User:Victoria Berger/sandbox
Vitamin D
In recent years, vitamin D has been shown to decrease the risk of getting breast cancer. When different mechanisms of the vitamin D pathway are inhibited, breast cancer formation is favored. The two major forms of vitamin D, calcidiol and calcitriol, play a role in prevention. Vitamin D in the body can be measured by the serum concentration of calcidiol.
Mechanisms
Genes
Two important genes relating to the vitamin D pathway are CYP24A1 and CYP27B1. CYP24A1 is responsible for metabolizing both calicidiol and calcitriol. The other gene, CYP27B1, is responsible for converting calcidiol into the more active metabolite calcitriol. Both of the genes are responsible for the local concentration of vitamin D in the breast tissue. As the breast tumor progresses, the expression of CYP24A1 is increased whereas the expression of CYP27B1 is decreased. The result is that less calcidiol is converted to the active form and also that catabolism of vitamin D is increased. This result has detrimental effects on the cells in the breast tissue and favors tumor progression and formation.
Calcidiol and Calcitriol
Calcidiol is important in protecting breast cells against cellular stress.[1] Cellular stress is implicated in starting the tumor process. Calcitriol, once bound to the vitamin D receptor, is involved with modulation of cell proliferation, differentiation, cancer metastasis and angiogenesis. The effective concentration of calcitriol for cell protection is 10nmol/L whereas the most effective concentration for calcidiol is 250nmol/L.[1] The difference in effective concentrations is caused by how tightly the two ligands bind to the vitamin D receptor with calcitriol binding tighter to the vitamin D receptor.
Vitamin D Receptor
One of the most important parts of the vitamin D pathway is the vitamin D receptor (VDR). This receptor is a ligand regulated transcription factor that has several hundred direct target genes. The VDR is present in over thirty human tissues including the mammary gland. During glandular development, which occurs during puberty, pregnancy and involution, VDR expression is regulated. Two ligands that bind to the VDR are calcidiol and calcitriol.

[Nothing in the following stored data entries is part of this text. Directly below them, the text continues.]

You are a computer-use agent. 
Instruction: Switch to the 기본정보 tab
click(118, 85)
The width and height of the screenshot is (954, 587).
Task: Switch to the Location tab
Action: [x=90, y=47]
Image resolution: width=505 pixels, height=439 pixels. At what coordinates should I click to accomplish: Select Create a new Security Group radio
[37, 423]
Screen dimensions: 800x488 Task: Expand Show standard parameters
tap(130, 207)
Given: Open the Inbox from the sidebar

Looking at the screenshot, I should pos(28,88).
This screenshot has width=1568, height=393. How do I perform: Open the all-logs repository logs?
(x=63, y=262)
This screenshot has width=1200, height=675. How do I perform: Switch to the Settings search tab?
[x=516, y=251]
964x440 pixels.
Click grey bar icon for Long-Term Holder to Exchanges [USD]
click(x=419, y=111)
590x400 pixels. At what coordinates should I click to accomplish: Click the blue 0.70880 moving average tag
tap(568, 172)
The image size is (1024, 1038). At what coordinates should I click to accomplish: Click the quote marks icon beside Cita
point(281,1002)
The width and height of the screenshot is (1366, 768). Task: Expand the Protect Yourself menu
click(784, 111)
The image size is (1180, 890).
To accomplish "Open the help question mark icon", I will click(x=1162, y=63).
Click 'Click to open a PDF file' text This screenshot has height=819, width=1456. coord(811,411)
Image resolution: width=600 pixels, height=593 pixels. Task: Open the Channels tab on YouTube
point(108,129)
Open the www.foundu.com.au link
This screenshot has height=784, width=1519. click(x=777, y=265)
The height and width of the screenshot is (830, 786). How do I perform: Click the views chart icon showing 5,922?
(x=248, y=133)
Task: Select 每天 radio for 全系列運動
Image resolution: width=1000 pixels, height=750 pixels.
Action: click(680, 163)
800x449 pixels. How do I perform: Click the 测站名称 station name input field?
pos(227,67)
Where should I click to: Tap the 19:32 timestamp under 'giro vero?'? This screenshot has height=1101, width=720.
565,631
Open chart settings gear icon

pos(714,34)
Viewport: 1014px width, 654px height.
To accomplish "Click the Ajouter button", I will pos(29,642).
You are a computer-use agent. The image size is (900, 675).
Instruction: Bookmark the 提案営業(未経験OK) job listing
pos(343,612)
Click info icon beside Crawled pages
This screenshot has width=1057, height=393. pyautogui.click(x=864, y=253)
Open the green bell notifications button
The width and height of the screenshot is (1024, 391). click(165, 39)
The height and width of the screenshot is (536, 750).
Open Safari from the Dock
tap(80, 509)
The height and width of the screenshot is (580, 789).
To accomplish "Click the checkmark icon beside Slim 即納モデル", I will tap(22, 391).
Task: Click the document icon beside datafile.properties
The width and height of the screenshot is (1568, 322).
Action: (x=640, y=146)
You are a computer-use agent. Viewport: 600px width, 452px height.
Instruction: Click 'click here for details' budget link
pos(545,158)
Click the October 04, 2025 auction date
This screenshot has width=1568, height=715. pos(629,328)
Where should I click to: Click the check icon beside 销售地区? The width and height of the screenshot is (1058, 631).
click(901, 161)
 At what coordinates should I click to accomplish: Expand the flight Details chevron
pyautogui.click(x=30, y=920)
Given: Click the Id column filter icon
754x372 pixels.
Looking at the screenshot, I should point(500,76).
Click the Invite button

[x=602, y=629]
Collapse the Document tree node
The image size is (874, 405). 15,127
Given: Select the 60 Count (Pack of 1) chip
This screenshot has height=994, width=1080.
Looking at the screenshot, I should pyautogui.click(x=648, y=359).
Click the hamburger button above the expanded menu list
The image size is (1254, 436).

Once bound, the VDR protein levels start to increase because the ligands cause an increase in the transcription of the VDR gene. The increased protein levels correlate with an increase in the antitumor efficacy of the VDR. If the VDR is disrupted in any way, the cell’s ability to stop the progression of cancer is greatly inhibited favoring tumor growth. When a ligand is bound to the vitamin D receptor, it has an influence over cell cycling, proliferation, differentiation and apoptosis in the cells.